The warning has come from legal and financial services provider Irwin Mitchell.
It said the update published on Monday raises practical concerns about how estates will be administered in real life - particularly for families and executors managing incomplete information at a time of bereavement.
Irwin Mitchell said a central issue is HMRC’s expectation that personal representatives take “reasonable steps” to identify the deceased’s pension savings.
The firm said that will be difficult without any help yet from the Pensions Dashboard, which is designed to reconnect individuals with lost pension pots.

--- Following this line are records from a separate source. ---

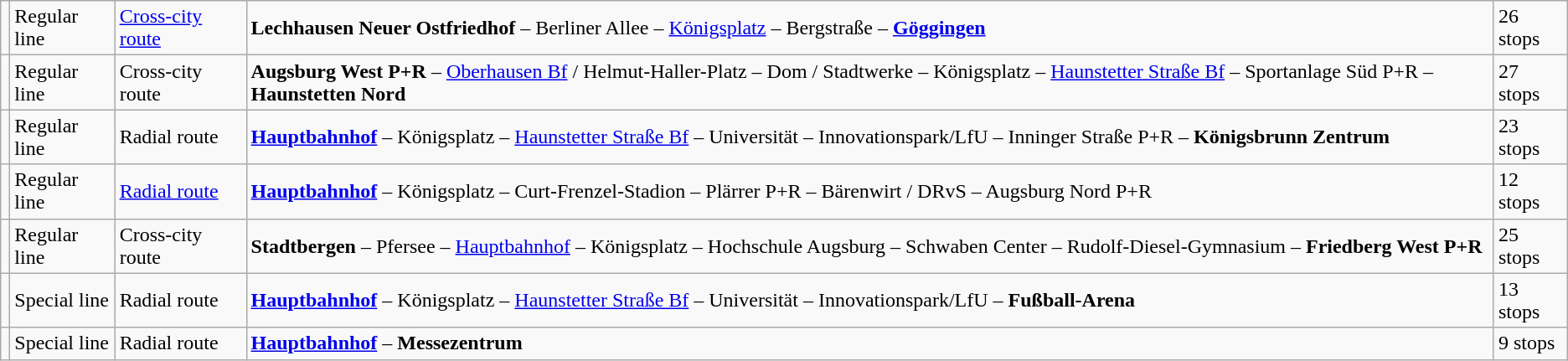
23 stops (1530, 137)
25 stops (1530, 246)
13 stops (1530, 300)
26 stops (1530, 28)
27 stops (1530, 82)
Lechhausen Neuer Ostfriedhof – Berliner Allee – Königsplatz – Bergstraße – Göggingen (869, 28)
12 stops (1530, 191)
9 stops (1530, 343)
Stadtbergen – Pfersee – Hauptbahnhof – Königsplatz – Hochschule Augsburg – Schwaben Center – Rudolf-Diesel-Gymnasium – Friedberg West P+R (869, 246)
Hauptbahnhof – Königsplatz – Haunstetter Straße Bf – Universität – Innovationspark/LfU – Fußball-Arena (869, 300)
Hauptbahnhof – Königsplatz – Curt-Frenzel-Stadion – Plärrer P+R – Bärenwirt / DRvS – Augsburg Nord P+R (869, 191)
Hauptbahnhof – Messezentrum (869, 343)
Hauptbahnhof – Königsplatz – Haunstetter Straße Bf – Universität – Innovationspark/LfU – Inninger Straße P+R – Königsbrunn Zentrum (869, 137)
From the cell containing the given text, extract its center point as (x, y) coordinate. 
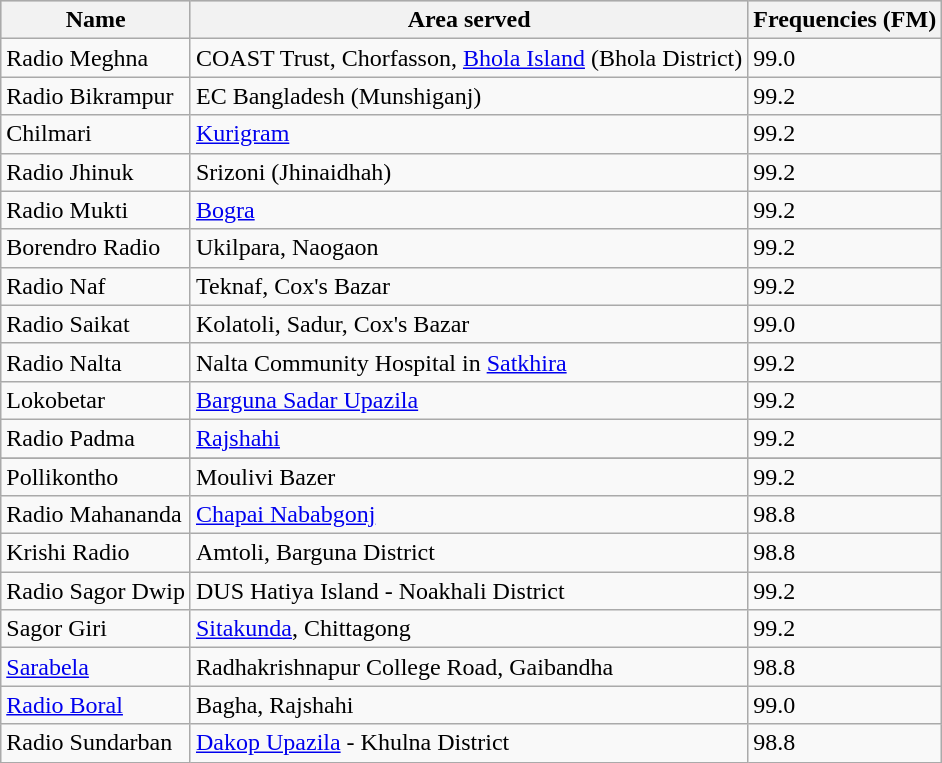
Radio Mukti (96, 210)
Barguna Sadar Upazila (468, 400)
Bogra (468, 210)
Kolatoli, Sadur, Cox's Bazar (468, 324)
Sitakunda, Chittagong (468, 629)
Dakop Upazila - Khulna District (468, 743)
Name (96, 20)
Borendro Radio (96, 248)
Ukilpara, Naogaon (468, 248)
Teknaf, Cox's Bazar (468, 286)
COAST Trust, Chorfasson, Bhola Island (Bhola District) (468, 58)
Radio Naf (96, 286)
Radio Jhinuk (96, 172)
Radio Saikat (96, 324)
Lokobetar (96, 400)
Bagha, Rajshahi (468, 705)
EC Bangladesh (Munshiganj) (468, 96)
Radio Mahananda (96, 515)
Radio Boral (96, 705)
Moulivi Bazer (468, 477)
Sagor Giri (96, 629)
Radio Meghna (96, 58)
Chilmari (96, 134)
Kurigram (468, 134)
Radio Bikrampur (96, 96)
Radio Nalta (96, 362)
Frequencies (FM) (845, 20)
Radio Padma (96, 438)
Radio Sagor Dwip (96, 591)
Nalta Community Hospital in Satkhira (468, 362)
Radio Sundarban (96, 743)
Rajshahi (468, 438)
Krishi Radio (96, 553)
Amtoli, Barguna District (468, 553)
Pollikontho (96, 477)
Area served (468, 20)
Srizoni (Jhinaidhah) (468, 172)
DUS Hatiya Island - Noakhali District (468, 591)
Radhakrishnapur College Road, Gaibandha (468, 667)
Sarabela (96, 667)
Chapai Nababgonj (468, 515)
Capture the cell that displays the provided text and extract its (X, Y) central coordinate. 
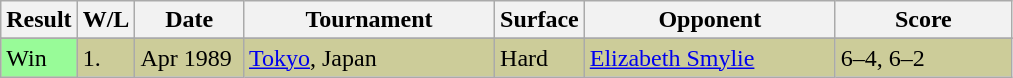
Date (190, 20)
Elizabeth Smylie (710, 58)
Surface (540, 20)
Hard (540, 58)
Result (39, 20)
Win (39, 58)
W/L (106, 20)
Score (923, 20)
Apr 1989 (190, 58)
6–4, 6–2 (923, 58)
Tournament (368, 20)
Tokyo, Japan (368, 58)
Opponent (710, 20)
1. (106, 58)
Find where the given text appears and provide that cell's center as [x, y] coordinate. 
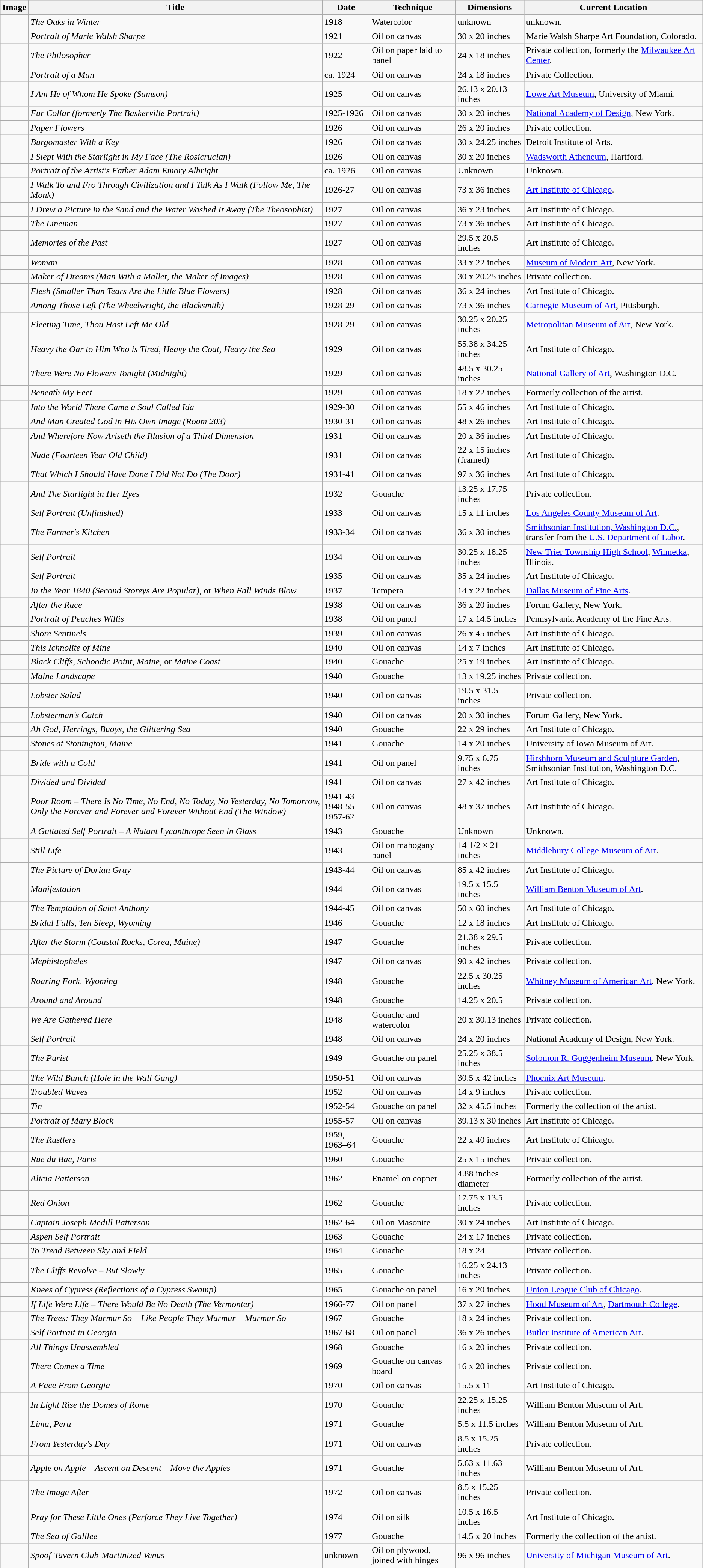
Title [176, 8]
22 x 40 inches [490, 1140]
The Trees: They Murmur So – Like People They Murmur – Murmur So [176, 1319]
Woman [176, 262]
22.5 x 30.25 inches [490, 981]
16.25 x 24.13 inches [490, 1271]
29.5 x 20.5 inches [490, 243]
25.25 x 38.5 inches [490, 1058]
Fur Collar (formerly The Baskerville Portrait) [176, 113]
Into the World There Came a Soul Called Ida [176, 407]
20 x 36 inches [490, 436]
17 x 14.5 inches [490, 619]
Memories of the Past [176, 243]
The Picture of Dorian Gray [176, 870]
15 x 11 inches [490, 513]
1944-45 [346, 909]
1922 [346, 56]
1946 [346, 923]
A Face From Georgia [176, 1386]
The Purist [176, 1058]
1943-44 [346, 870]
9.75 x 6.75 inches [490, 763]
37 x 27 inches [490, 1304]
14.25 x 20.5 [490, 1000]
36 x 30 inches [490, 533]
1930-31 [346, 421]
24 x 17 inches [490, 1237]
1933-34 [346, 533]
And Man Created God in His Own Image (Room 203) [176, 421]
Aspen Self Portrait [176, 1237]
Lima, Peru [176, 1425]
48 x 37 inches [490, 807]
5.63 x 11.63 inches [490, 1468]
1932 [346, 493]
Current Location [613, 8]
Stones at Stonington, Maine [176, 744]
14.5 x 20 inches [490, 1537]
National Gallery of Art, Washington D.C. [613, 373]
The Oaks in Winter [176, 22]
30 x 24 inches [490, 1223]
Portrait of Mary Block [176, 1121]
1955-57 [346, 1121]
32 x 45.5 inches [490, 1107]
If Life Were Life – There Would Be No Death (The Vermonter) [176, 1304]
Watercolor [413, 22]
There Comes a Time [176, 1367]
55 x 46 inches [490, 407]
And The Starlight in Her Eyes [176, 493]
Lobsterman's Catch [176, 715]
From Yesterday's Day [176, 1444]
Mephistopheles [176, 962]
90 x 42 inches [490, 962]
22.25 x 15.25 inches [490, 1405]
Hirshhorn Museum and Sculpture Garden, Smithsonian Institution, Washington D.C. [613, 763]
The Rustlers [176, 1140]
48 x 26 inches [490, 421]
14 x 9 inches [490, 1092]
1968 [346, 1347]
Bridal Falls, Ten Sleep, Wyoming [176, 923]
unknown. [613, 22]
Marie Walsh Sharpe Art Foundation, Colorado. [613, 36]
21.38 x 29.5 inches [490, 943]
Beneath My Feet [176, 393]
Pennsylvania Academy of the Fine Arts. [613, 619]
19.5 x 31.5 inches [490, 695]
In the Year 1840 (Second Storeys Are Popular), or When Fall Winds Blow [176, 591]
Heavy the Oar to Him Who is Tired, Heavy the Coat, Heavy the Sea [176, 349]
1931-41 [346, 474]
Maker of Dreams (Man With a Mallet, the Maker of Images) [176, 277]
Detroit Institute of Arts. [613, 142]
97 x 36 inches [490, 474]
17.75 x 13.5 inches [490, 1203]
1963 [346, 1237]
1937 [346, 591]
Metropolitan Museum of Art, New York. [613, 324]
30.5 x 42 inches [490, 1078]
36 x 20 inches [490, 605]
1933 [346, 513]
The Image After [176, 1493]
I Drew a Picture in the Sand and the Water Washed It Away (The Theosophist) [176, 209]
Portrait of the Artist's Father Adam Emory Albright [176, 170]
There Were No Flowers Tonight (Midnight) [176, 373]
Shore Sentinels [176, 634]
Oil on mahogany panel [413, 851]
1974 [346, 1517]
Image [14, 8]
The Sea of Galilee [176, 1537]
Tin [176, 1107]
Technique [413, 8]
Pray for These Little Ones (Perforce They Live Together) [176, 1517]
15.5 x 11 [490, 1386]
Still Life [176, 851]
36 x 24 inches [490, 291]
Paper Flowers [176, 128]
Lowe Art Museum, University of Miami. [613, 94]
Oil on paper laid to panel [413, 56]
Private collection, formerly the Milwaukee Art Center. [613, 56]
Portrait of Marie Walsh Sharpe [176, 36]
Knees of Cypress (Reflections of a Cypress Swamp) [176, 1290]
Spoof-Tavern Club-Martinized Venus [176, 1556]
The Cliffs Revolve – But Slowly [176, 1271]
55.38 x 34.25 inches [490, 349]
Hood Museum of Art, Dartmouth College. [613, 1304]
University of Iowa Museum of Art. [613, 744]
12 x 18 inches [490, 923]
Among Those Left (The Wheelwright, the Blacksmith) [176, 305]
36 x 26 inches [490, 1333]
New Trier Township High School, Winnetka, Illinois. [613, 557]
Nude (Fourteen Year Old Child) [176, 455]
13.25 x 17.75 inches [490, 493]
Enamel on copper [413, 1179]
That Which I Should Have Done I Did Not Do (The Door) [176, 474]
ca. 1926 [346, 170]
25 x 15 inches [490, 1160]
1925-1926 [346, 113]
22 x 29 inches [490, 729]
Captain Joseph Medill Patterson [176, 1223]
Flesh (Smaller Than Tears Are the Little Blue Flowers) [176, 291]
Alicia Patterson [176, 1179]
This Ichnolite of Mine [176, 648]
1925 [346, 94]
1934 [346, 557]
30.25 x 20.25 inches [490, 324]
Fleeting Time, Thou Hast Left Me Old [176, 324]
Oil on plywood, joined with hinges [413, 1556]
14 x 7 inches [490, 648]
Around and Around [176, 1000]
I Am He of Whom He Spoke (Samson) [176, 94]
Portrait of a Man [176, 75]
26.13 x 20.13 inches [490, 94]
The Lineman [176, 224]
96 x 96 inches [490, 1556]
20 x 30.13 inches [490, 1020]
1918 [346, 22]
Divided and Divided [176, 783]
Wadsworth Atheneum, Hartford. [613, 156]
After the Race [176, 605]
We Are Gathered Here [176, 1020]
1960 [346, 1160]
1972 [346, 1493]
18 x 24 [490, 1251]
Manifestation [176, 889]
24 x 20 inches [490, 1039]
Lobster Salad [176, 695]
1944 [346, 889]
Oil on silk [413, 1517]
Los Angeles County Museum of Art. [613, 513]
Burgomaster With a Key [176, 142]
19.5 x 15.5 inches [490, 889]
Date [346, 8]
1949 [346, 1058]
27 x 42 inches [490, 783]
1941-431948-551957-62 [346, 807]
I Walk To and Fro Through Civilization and I Talk As I Walk (Follow Me, The Monk) [176, 190]
Oil on Masonite [413, 1223]
1964 [346, 1251]
22 x 15 inches (framed) [490, 455]
1952-54 [346, 1107]
Dimensions [490, 8]
1926-27 [346, 190]
5.5 x 11.5 inches [490, 1425]
A Guttated Self Portrait – A Nutant Lycanthrope Seen in Glass [176, 831]
To Tread Between Sky and Field [176, 1251]
Gouache on canvas board [413, 1367]
30.25 x 18.25 inches [490, 557]
1959, 1963–64 [346, 1140]
30 x 20.25 inches [490, 277]
39.13 x 30 inches [490, 1121]
1929-30 [346, 407]
1921 [346, 36]
4.88 inches diameter [490, 1179]
Smithsonian Institution, Washington D.C., transfer from the U.S. Department of Labor. [613, 533]
All Things Unassembled [176, 1347]
Gouache and watercolor [413, 1020]
1939 [346, 634]
Apple on Apple – Ascent on Descent – Move the Apples [176, 1468]
1950-51 [346, 1078]
Middlebury College Museum of Art. [613, 851]
The Philosopher [176, 56]
Museum of Modern Art, New York. [613, 262]
Solomon R. Guggenheim Museum, New York. [613, 1058]
After the Storm (Coastal Rocks, Corea, Maine) [176, 943]
33 x 22 inches [490, 262]
48.5 x 30.25 inches [490, 373]
1966-77 [346, 1304]
Bride with a Cold [176, 763]
Tempera [413, 591]
In Light Rise the Domes of Rome [176, 1405]
35 x 24 inches [490, 576]
Whitney Museum of American Art, New York. [613, 981]
Portrait of Peaches Willis [176, 619]
1967 [346, 1319]
Self Portrait in Georgia [176, 1333]
18 x 22 inches [490, 393]
Maine Landscape [176, 676]
And Wherefore Now Ariseth the Illusion of a Third Dimension [176, 436]
Dallas Museum of Fine Arts. [613, 591]
1952 [346, 1092]
The Temptation of Saint Anthony [176, 909]
14 x 22 inches [490, 591]
Self Portrait (Unfinished) [176, 513]
The Farmer's Kitchen [176, 533]
1935 [346, 576]
26 x 20 inches [490, 128]
Roaring Fork, Wyoming [176, 981]
Carnegie Museum of Art, Pittsburgh. [613, 305]
14 x 20 inches [490, 744]
13 x 19.25 inches [490, 676]
10.5 x 16.5 inches [490, 1517]
I Slept With the Starlight in My Face (The Rosicrucian) [176, 156]
36 x 23 inches [490, 209]
30 x 24.25 inches [490, 142]
Red Onion [176, 1203]
85 x 42 inches [490, 870]
1969 [346, 1367]
50 x 60 inches [490, 909]
Troubled Waves [176, 1092]
Phoenix Art Museum. [613, 1078]
ca. 1924 [346, 75]
Ah God, Herrings, Buoys, the Glittering Sea [176, 729]
University of Michigan Museum of Art. [613, 1556]
1967-68 [346, 1333]
14 1/2 × 21 inches [490, 851]
1962-64 [346, 1223]
Butler Institute of American Art. [613, 1333]
Black Cliffs, Schoodic Point, Maine, or Maine Coast [176, 662]
Poor Room – There Is No Time, No End, No Today, No Yesterday, No Tomorrow, Only the Forever and Forever and Forever Without End (The Window) [176, 807]
Union League Club of Chicago. [613, 1290]
25 x 19 inches [490, 662]
18 x 24 inches [490, 1319]
The Wild Bunch (Hole in the Wall Gang) [176, 1078]
20 x 30 inches [490, 715]
26 x 45 inches [490, 634]
1977 [346, 1537]
Rue du Bac, Paris [176, 1160]
Private Collection. [613, 75]
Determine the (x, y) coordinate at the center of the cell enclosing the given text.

It warned that in practice, families often face fragmented records, historic workplace schemes and multiple providers.
With no definitive guidance yet of what constitutes reasonable steps, executors risk uncertainty, delay and increased personal exposure when administering estates.
Penny Cogher, pensions partner at Irwin Mitchell, said: “HMRC’s technical note is an important step forward for the new IHT pensions regime, but it does demonstrate how technically demanding pension‑related inheritance tax will be in practice.
“Pension scheme administrators will be looking for scheme members to take more upfront responsibility with their pension savings in this regard."
She said administrators will expect all ages of scheme members to have clear, up-to-date, expression of wishes forms lodged online with the pension providers so, on being notified of a death, the pension providers can rapidly assess the position and make a decision as to who should receive the pension benefits.
Ms Cogher said: “If the pension benefits are to be paid to the spouse, then importantly, even under the new regime, no IHT is payable on those pension benefits, due to the usual spouse exemption from IHT.”
HMRC has indicated that this week’s technical note forms part of a wider programme of work, with further regulations and public‑facing guidance expected ahead of implementation from April 2027.
HMRC said that final guidance for the new tax regime will be published next spring.
But that’s just a few weeks before the new system comes in, pointed out Tim Camfield, principal at LCP. He warned: “It could leave schemes struggling to update member communications and information ahead of the go-live date.”